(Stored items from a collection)
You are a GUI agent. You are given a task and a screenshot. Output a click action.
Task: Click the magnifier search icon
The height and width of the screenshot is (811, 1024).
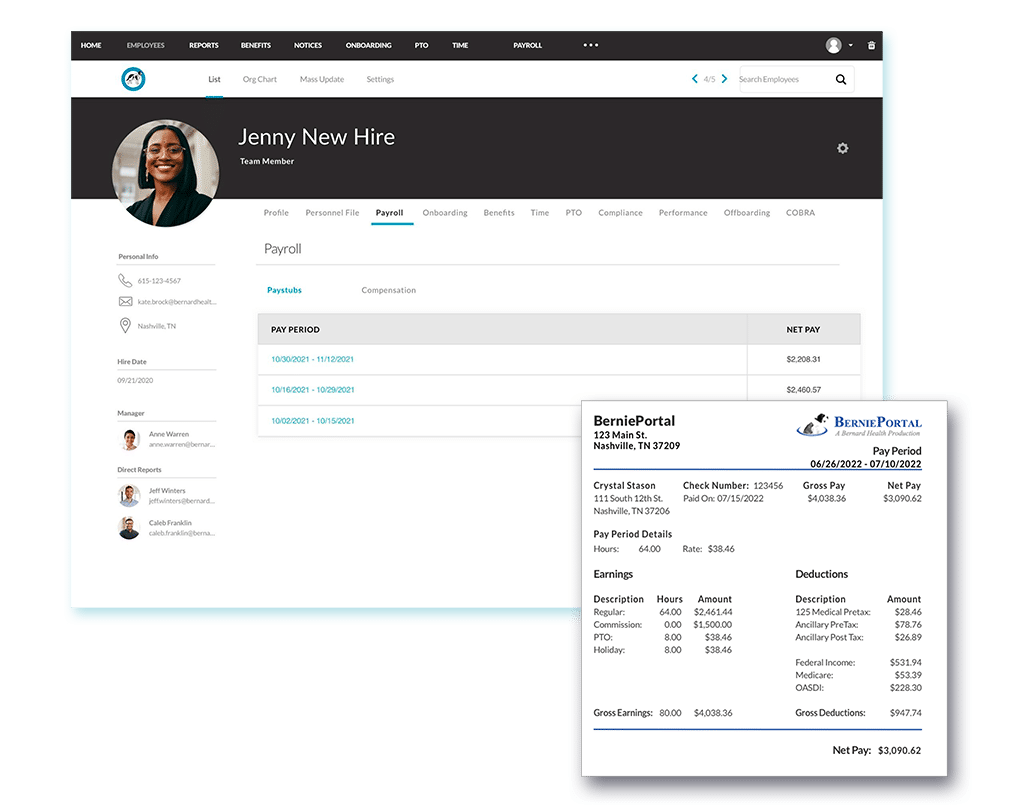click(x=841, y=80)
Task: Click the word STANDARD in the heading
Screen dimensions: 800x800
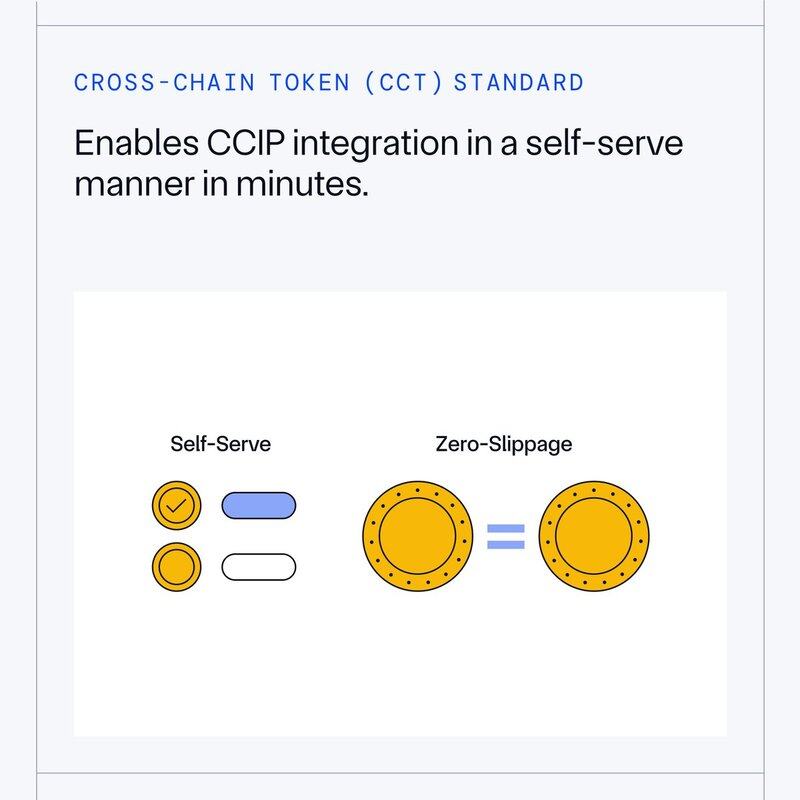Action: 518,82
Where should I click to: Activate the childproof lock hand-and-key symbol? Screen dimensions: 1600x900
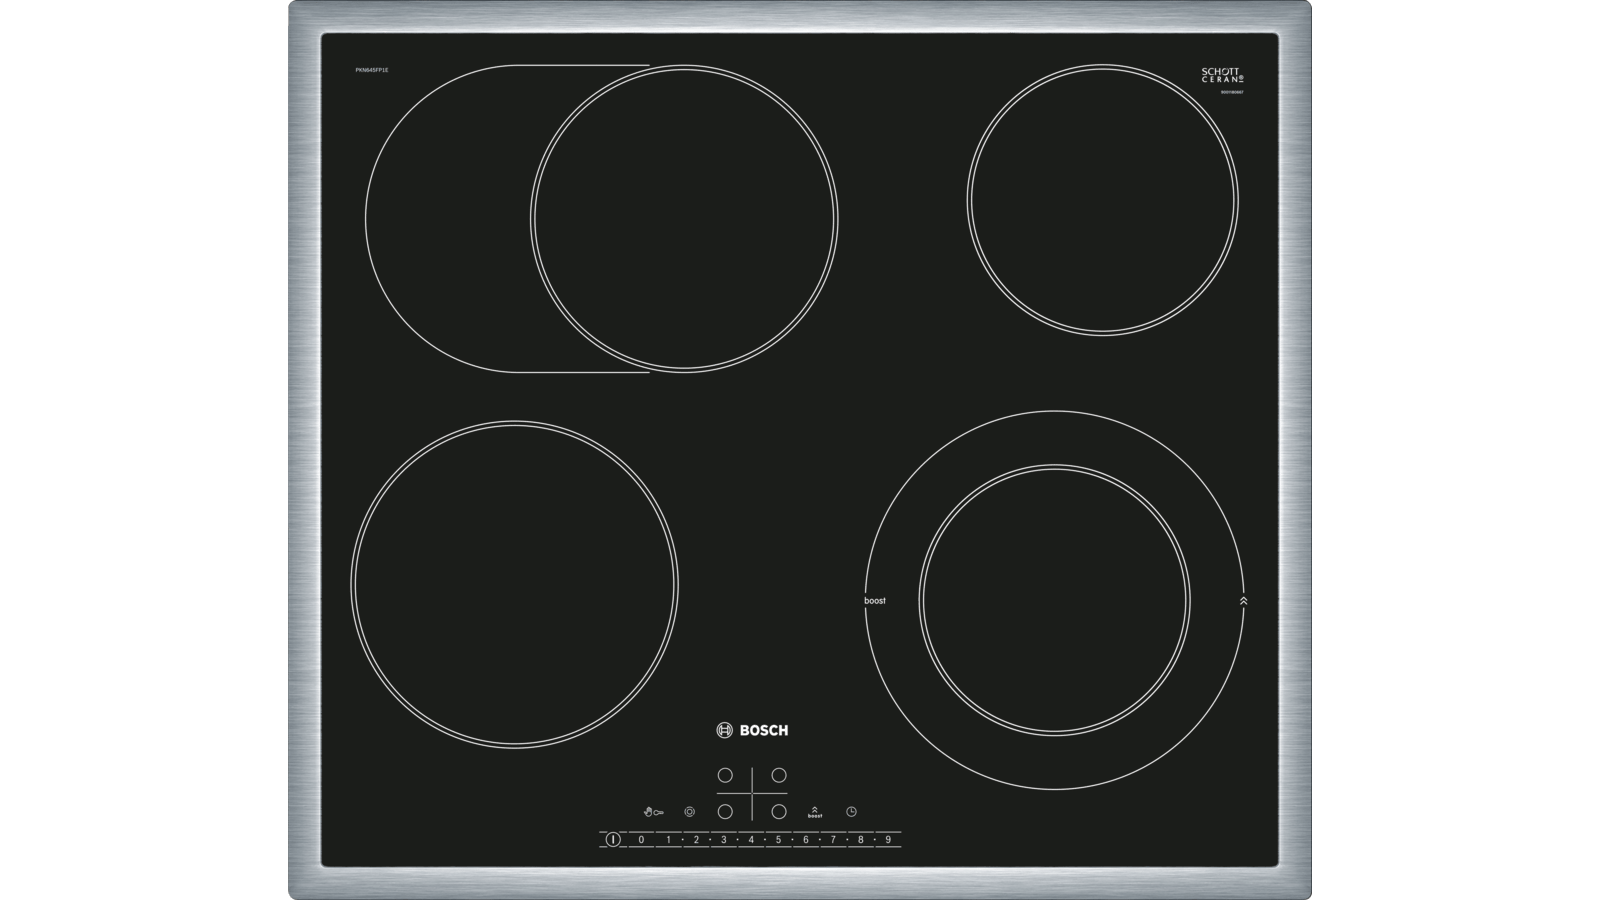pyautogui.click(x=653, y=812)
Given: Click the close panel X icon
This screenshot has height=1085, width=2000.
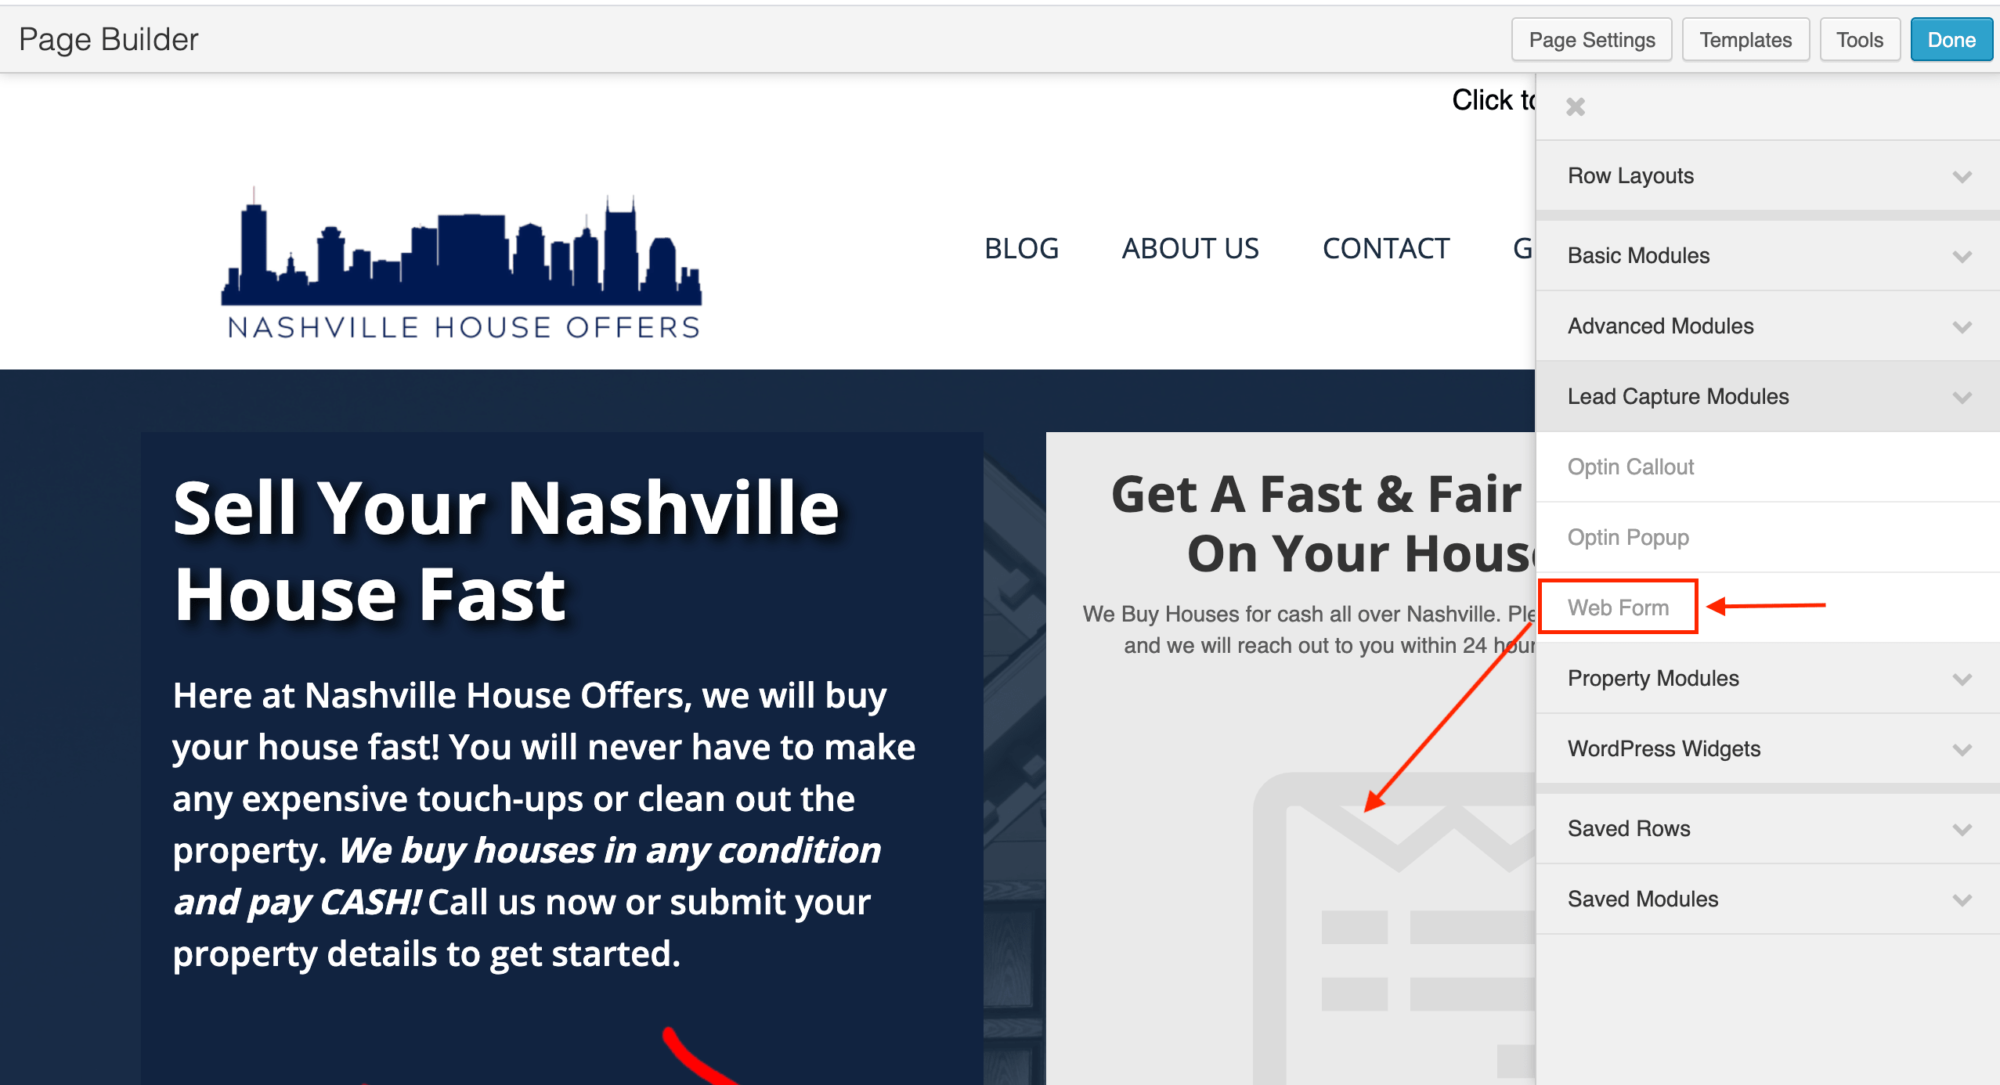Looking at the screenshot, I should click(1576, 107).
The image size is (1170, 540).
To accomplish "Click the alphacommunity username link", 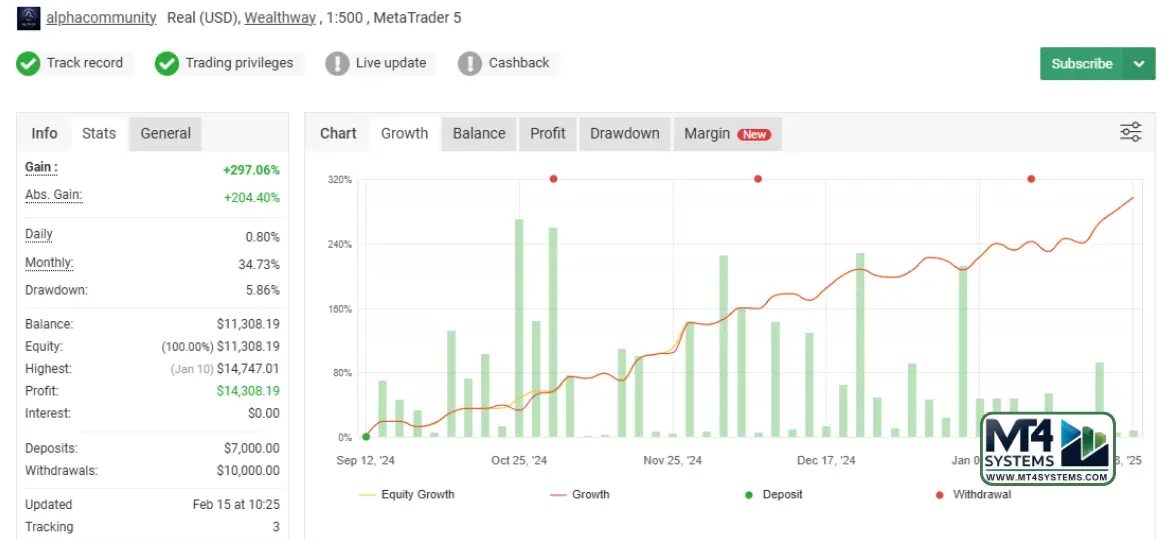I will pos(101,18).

- [Goal]
Can you reproduce the listing word for word, starting at the line that has "Task: Click the word STANDARD in the heading" and ending after the line that has "pyautogui.click(x=653, y=812)", with the pictures left out?

- [Exercise output]
Task: Click the word STANDARD in the heading
Screen dimensions: 800x800
Action: 518,82
Where should I click to: Activate the childproof lock hand-and-key symbol? Screen dimensions: 1600x900
pyautogui.click(x=653, y=812)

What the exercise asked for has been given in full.